What is required. Would you transcribe only the lines below, from the one containing "Open the SSIS menu" through the end of the material, exactly and with no pictures?

*-*-*

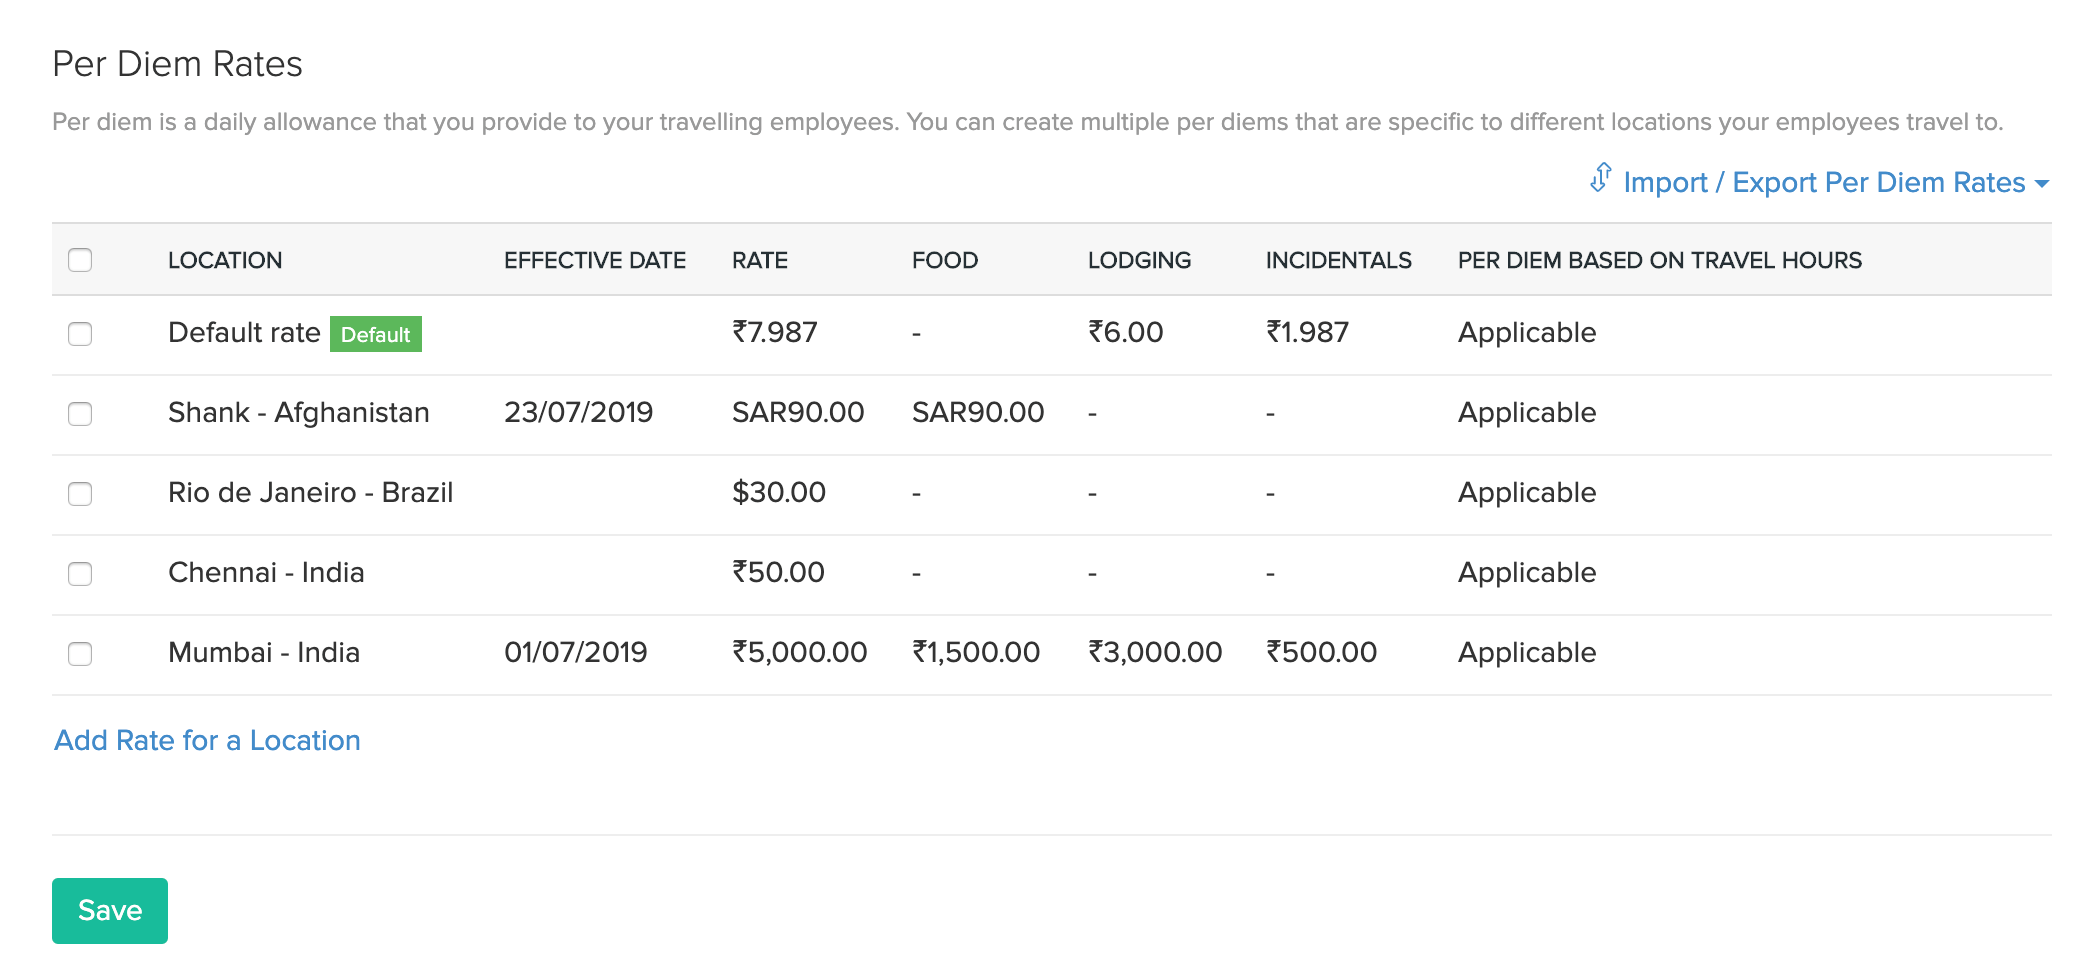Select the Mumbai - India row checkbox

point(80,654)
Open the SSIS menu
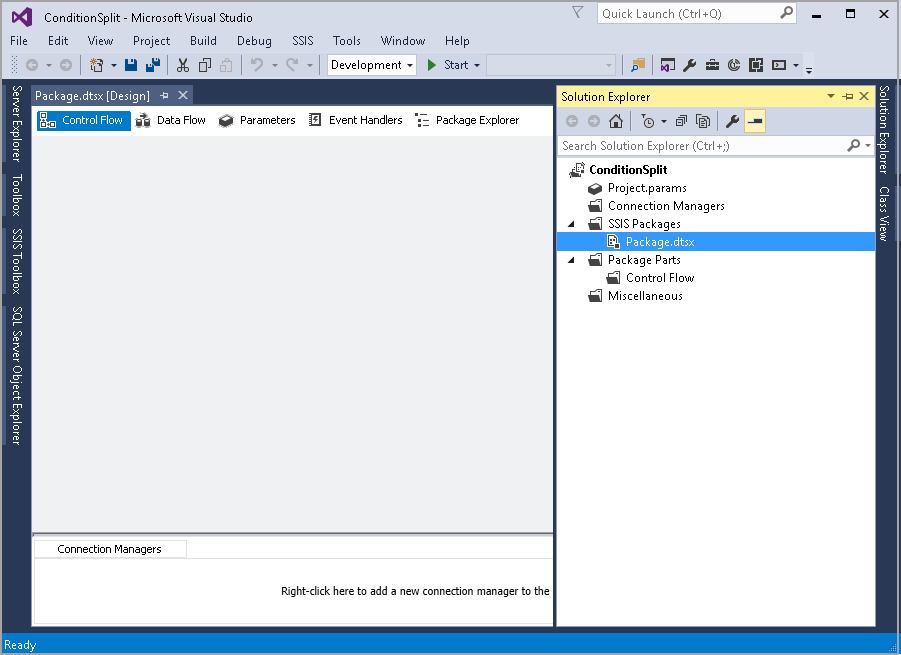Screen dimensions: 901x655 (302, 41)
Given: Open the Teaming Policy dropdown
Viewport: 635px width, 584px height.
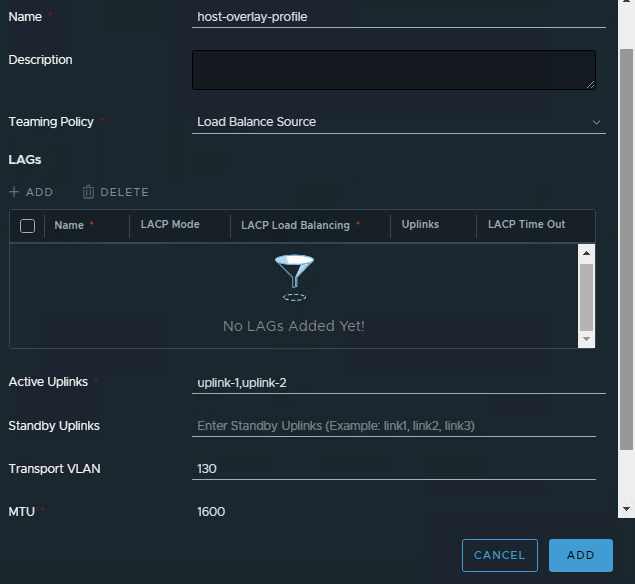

*-*-*

Expected answer.
Open the SSIS menu
Screen dimensions: 901x655 (302, 41)
Given: Open the Teaming Policy dropdown
Viewport: 635px width, 584px height.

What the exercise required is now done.